Blog #6 Syria uses Chemical weapons on its own population.

US: No doubt Syria used chemical weapons

Death by Chemical

The use of chemical weapons by Syrian in the Syrian Civil War that is currently in progress is one more example of the lengths that Dictators will go to maintain their control. Bashar al-Assad was born 11 September 1965) is the 19th and current President of Syria, holding the office since 17 July 2000. He is also commander-in-chief of the Syrian Armed Forces, General Secretary of the ruling Arab Socialist Ba’ath Party and Regional Secretary of the party’s branch in Syria. He is a son of Hafez al-Assad, who was President of Syria from 1971 to 2000. Raised in Damascus, Assad graduated from the medical school of Damascus University in 1988, and started to work as a doctor in the Syrian Army. Four years later, he attended postgraduate studies at the Western Eye Hospital in London, specializing in ophthalmology. In 1994, after his elder brother Bassel died in a car crash, Bashar was recalled to Syria to take over Bassel’s role as heir apparent. He entered the military academy, taking charge of the Syrian occupation of Lebanon in 1998. On 10 July 2000, Assad was elected as President, succeeding his father, who died in office a month prior. In the 2000 and subsequently in the 2007 election, he received 99% and 97% of the votes.  During the Arab spring, Bashar al-Assad commented that his country was stable and that he had the pulse of the people. however, not everything was as good as al-Assad portrayed it. The civic unrest began with small numbers of people asking for justice in punishing those responsible for a string of brutal tortures and deaths associated with al-Assad’s security services. The early protests and subsequent torture of those protesters by al-Assad’s security services set in motion a chain of events that catapulted the country to the current civil war.

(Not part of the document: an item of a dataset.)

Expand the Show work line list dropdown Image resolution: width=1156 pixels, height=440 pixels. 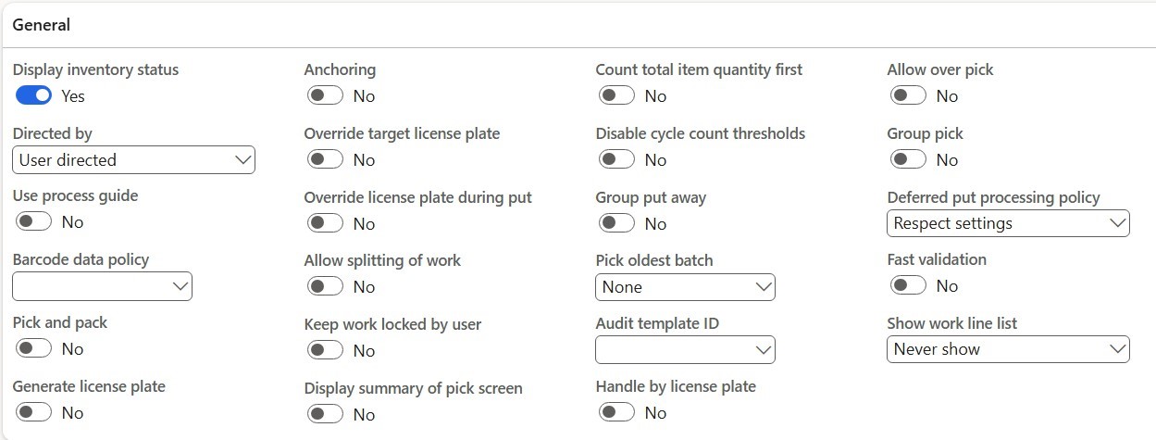click(1008, 349)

According to certain sources that suggest that on April 4, 2017, a Syrian Airforce warplane attacked Khan Sheikhoun, a town in the northwestern sector of Idlib, with a nerve agent, killing at least 92 people, 30 of them children. The death toll likely makes this the deadliest chemical attack since an attack killed hundreds in Ghouta, near Damascus, in August 2013. The Khan Sheikhoun attack sparked international outrage, but the attack on Khan Sheikhoun was not the only recent chemical attack by the Syrian government. Three developments since late 2016 show that the Syrian government’s use of chemical weapons has become widespread and systematic: Airforce bombers appear to have dropped bombs with nerve agents on at least four occasions since December 12, including in Khan Sheikhoun; The government’s use of helicopter-dropped chlorine-filled munitions has become more systematic; Government or pro-government ground forces have started using improvised ground-launched munitions containing chlorine. In at least some of the attacks, the intention appears to have been to inflict severe suffering on the civilian population, which would amount to crimes against humanity.

I have learned that once again when the rule of a tyrant is threatened, he or she will stop it nothing to ensure his or her survival. the death of so manny people at the hands of another middle-eastern dictator is but one more example of the region’s struggle for a stable political form of government.